La République refondera l'école, l'école refondera la République ; M. Peillon l'a bien expliqué. Le recteur tient un rôle central dans cette évolution, il doit siéger dans les conseils des Aspa.

Pour finir, quelques questions aux ministres. La loi est-elle bien appliquée ? Si un professionnel refuse d'être transféré de l'IUFM à l'Éspé, que se passe-t-il ? Les inscriptions en master progressent de nouveau mais aurons-nous les moyens d'encadrer les étudiants ? Quels critères pour les recrutements de formateurs numériques ? Enfin, quelle formation aux pratiques interdiciplinaires et à la démarche de projet ? (Applaudissements sur les bancs socialistes)
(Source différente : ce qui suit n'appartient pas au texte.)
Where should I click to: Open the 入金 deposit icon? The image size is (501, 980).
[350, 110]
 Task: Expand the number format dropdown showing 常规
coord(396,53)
M. Jacques-Bernard Magner, rapporteur. - Très bien !

Mme Corinne Bouchoux . - Toutes les choses intelligentes et sensées ont été dites sur ce rapport. Même si la pédagogie est l'art de la répétition, je me contenterai de quelques questions. Le groupe écologiste était très satisfait de la création des Éspé. Elles sont structurantes mais non d'une intelligibilité folle pour le grand public et les partenaires étrangers. Que comptez-vous faire pour améliorer leur clarté ? Quel rôle pour les inspecteurs d'académie ? Qu'en est-il des expériences comme la main à la pâte, de la gestion non violente des conflits, de l'intervention des non-professionnels ? Il y va du continuum entre scolaire et périscolaire.

Quelle articulation entre cet établissement particulier qu'est l'école supérieure de l'éducation nationale (ESEN) et les Éspé ? Autre point, nous sommes encore dans un pays marqué par l'enseignement disciplinaire. Comment former mieux les enseignants autrement que par une pédagogie en silo ? Nous gagnerions à prendre pour modèle l'exemple de l'université de Louvain.
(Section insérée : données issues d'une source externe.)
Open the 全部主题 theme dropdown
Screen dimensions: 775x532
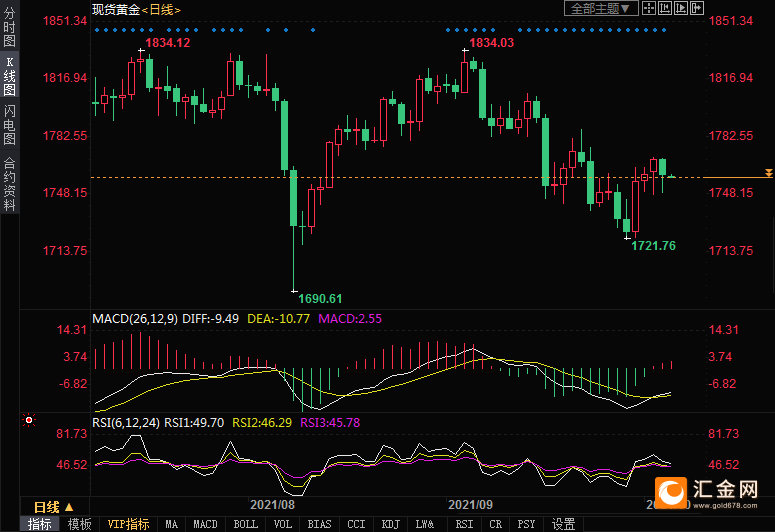pyautogui.click(x=602, y=8)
Enfin, comment, dans les Éspé, est-on certain qu'un enseignement sur l'égalité entre filles et garçons est assurée ? Le mot genre fait sens même s'il fait peur. Voilà les quelques questions que le groupe écologiste voulait poser.
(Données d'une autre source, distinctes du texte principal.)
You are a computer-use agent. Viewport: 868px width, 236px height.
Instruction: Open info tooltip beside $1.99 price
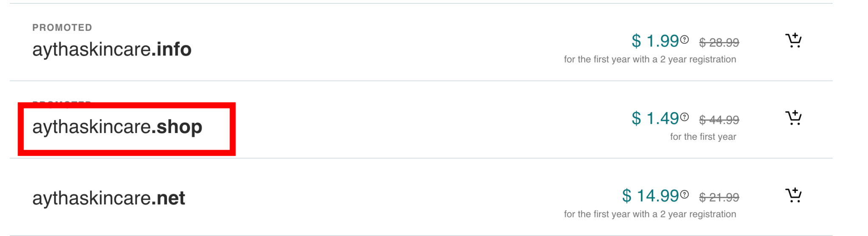(x=684, y=40)
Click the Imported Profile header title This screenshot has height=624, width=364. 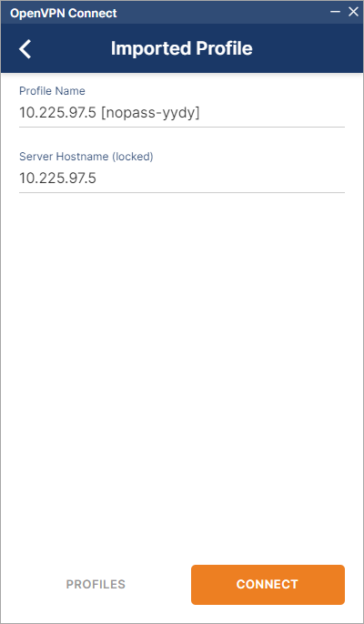pyautogui.click(x=182, y=48)
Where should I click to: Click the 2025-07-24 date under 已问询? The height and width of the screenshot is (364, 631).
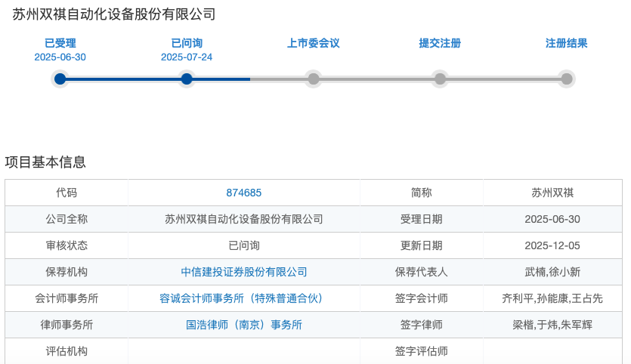(187, 57)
Les Éspé ne sont pas seulement structurelles, elles sont structurantes. (Applaudissements à gauche)

Mme Françoise Cartron . - Difficile de ne pas être redondant à cette heure après les collègues éminents qui nous ont précédés... Je tenterai donc de m'en tenir à quelques focus. Notre commission de la culture a fait preuve de réactivité en créant une mission d'information sur les Éspé peu après leur mise en place, à la suite de la loi de refondation de l'école et de la loi sur l'enseignement supérieur.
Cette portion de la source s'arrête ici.